++++ RECORDS FOR THIS EXERCISE

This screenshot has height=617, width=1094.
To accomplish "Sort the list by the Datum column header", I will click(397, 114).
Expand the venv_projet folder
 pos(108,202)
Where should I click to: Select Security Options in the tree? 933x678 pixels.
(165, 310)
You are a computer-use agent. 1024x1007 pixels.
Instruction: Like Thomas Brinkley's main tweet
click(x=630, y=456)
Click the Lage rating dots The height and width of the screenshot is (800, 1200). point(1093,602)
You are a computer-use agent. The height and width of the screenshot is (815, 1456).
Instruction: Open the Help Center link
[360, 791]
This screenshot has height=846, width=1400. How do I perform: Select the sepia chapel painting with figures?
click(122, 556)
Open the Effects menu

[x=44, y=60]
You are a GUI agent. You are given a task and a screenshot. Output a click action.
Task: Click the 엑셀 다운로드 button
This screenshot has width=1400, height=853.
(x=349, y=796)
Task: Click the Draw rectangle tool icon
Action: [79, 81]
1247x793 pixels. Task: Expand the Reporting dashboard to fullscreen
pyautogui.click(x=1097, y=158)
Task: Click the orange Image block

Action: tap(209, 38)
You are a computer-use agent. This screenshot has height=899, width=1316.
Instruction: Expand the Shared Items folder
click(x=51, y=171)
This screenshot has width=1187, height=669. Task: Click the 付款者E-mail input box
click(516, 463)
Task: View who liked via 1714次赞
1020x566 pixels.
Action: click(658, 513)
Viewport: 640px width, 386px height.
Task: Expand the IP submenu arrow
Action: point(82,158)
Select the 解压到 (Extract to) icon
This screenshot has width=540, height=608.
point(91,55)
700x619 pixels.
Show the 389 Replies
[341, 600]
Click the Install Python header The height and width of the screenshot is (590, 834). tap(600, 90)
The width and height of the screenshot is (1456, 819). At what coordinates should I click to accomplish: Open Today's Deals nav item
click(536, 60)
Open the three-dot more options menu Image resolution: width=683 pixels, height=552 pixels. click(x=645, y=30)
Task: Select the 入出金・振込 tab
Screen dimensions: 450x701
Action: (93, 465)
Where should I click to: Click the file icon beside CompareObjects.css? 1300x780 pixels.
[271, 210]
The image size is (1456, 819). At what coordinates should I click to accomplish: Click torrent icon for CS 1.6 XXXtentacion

++++++++

◆ **WORK TO DO**: Reproduce all of the data above, line for line and word for word, in its original order.

◆ **WRITTEN SOLUTION**:
This screenshot has height=617, width=1094.
To accomplish "Sort the list by the Datum column header", I will click(397, 114).
Expand the venv_projet folder
 pos(108,202)
Where should I click to: Select Security Options in the tree? 933x678 pixels.
(165, 310)
You are a computer-use agent. 1024x1007 pixels.
Instruction: Like Thomas Brinkley's main tweet
click(x=630, y=456)
Click the Lage rating dots The height and width of the screenshot is (800, 1200). point(1093,602)
You are a computer-use agent. The height and width of the screenshot is (815, 1456).
Instruction: Open the Help Center link
[360, 791]
This screenshot has height=846, width=1400. How do I perform: Select the sepia chapel painting with figures?
click(122, 556)
Open the Effects menu

[x=44, y=60]
You are a GUI agent. You are given a task and a screenshot. Output a click action.
Task: Click the 엑셀 다운로드 button
This screenshot has width=1400, height=853.
(x=349, y=796)
Task: Click the Draw rectangle tool icon
Action: [79, 81]
1247x793 pixels. Task: Expand the Reporting dashboard to fullscreen
pyautogui.click(x=1097, y=158)
Task: Click the orange Image block

Action: tap(209, 38)
You are a computer-use agent. This screenshot has height=899, width=1316.
Instruction: Expand the Shared Items folder
click(x=51, y=171)
This screenshot has width=1187, height=669. Task: Click the 付款者E-mail input box
click(516, 463)
Task: View who liked via 1714次赞
1020x566 pixels.
Action: click(658, 513)
Viewport: 640px width, 386px height.
Task: Expand the IP submenu arrow
Action: point(82,158)
Select the 解压到 (Extract to) icon
This screenshot has width=540, height=608.
point(91,55)
700x619 pixels.
Show the 389 Replies
[341, 600]
Click the Install Python header The height and width of the screenshot is (590, 834). tap(600, 90)
The width and height of the screenshot is (1456, 819). At what coordinates should I click to accomplish: Open Today's Deals nav item
click(536, 60)
Open the three-dot more options menu Image resolution: width=683 pixels, height=552 pixels. click(x=645, y=30)
Task: Select the 入出金・振込 tab
Screen dimensions: 450x701
Action: (93, 465)
Where should I click to: Click the file icon beside CompareObjects.css? 1300x780 pixels.
[271, 210]
The image size is (1456, 819). At what coordinates should I click to accomplish: Click torrent icon for CS 1.6 XXXtentacion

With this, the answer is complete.